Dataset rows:
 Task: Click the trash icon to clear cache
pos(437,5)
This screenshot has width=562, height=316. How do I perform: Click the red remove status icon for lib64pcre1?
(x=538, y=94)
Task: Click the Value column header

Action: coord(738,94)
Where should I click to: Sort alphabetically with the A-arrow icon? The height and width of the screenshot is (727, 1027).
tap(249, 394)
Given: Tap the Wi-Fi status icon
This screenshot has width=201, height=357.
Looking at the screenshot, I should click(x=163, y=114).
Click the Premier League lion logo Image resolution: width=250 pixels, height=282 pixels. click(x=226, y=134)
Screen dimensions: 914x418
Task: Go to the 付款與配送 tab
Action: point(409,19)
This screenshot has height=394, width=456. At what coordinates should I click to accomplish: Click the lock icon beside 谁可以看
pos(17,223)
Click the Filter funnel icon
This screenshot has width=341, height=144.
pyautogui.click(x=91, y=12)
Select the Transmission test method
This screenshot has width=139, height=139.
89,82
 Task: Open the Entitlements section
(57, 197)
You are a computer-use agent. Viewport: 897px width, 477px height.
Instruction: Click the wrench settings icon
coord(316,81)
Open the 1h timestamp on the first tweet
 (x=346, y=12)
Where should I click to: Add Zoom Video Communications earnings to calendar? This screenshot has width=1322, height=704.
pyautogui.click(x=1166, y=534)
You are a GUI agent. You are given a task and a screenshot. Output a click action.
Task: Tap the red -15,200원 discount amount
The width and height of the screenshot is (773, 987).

OBJECTIVE. Extract every line from the records above that contains the word "This".

WORKED SOLUTION.
This screenshot has width=562, height=316. How do I perform: Click the red remove status icon for lib64pcre1?
This screenshot has width=201, height=357.
This screenshot has height=394, width=456. At what coordinates should I click to accomplish: Click the lock icon beside 谁可以看
This screenshot has width=341, height=144.
This screenshot has width=139, height=139.
Where should I click to: Add Zoom Video Communications earnings to calendar? This screenshot has width=1322, height=704.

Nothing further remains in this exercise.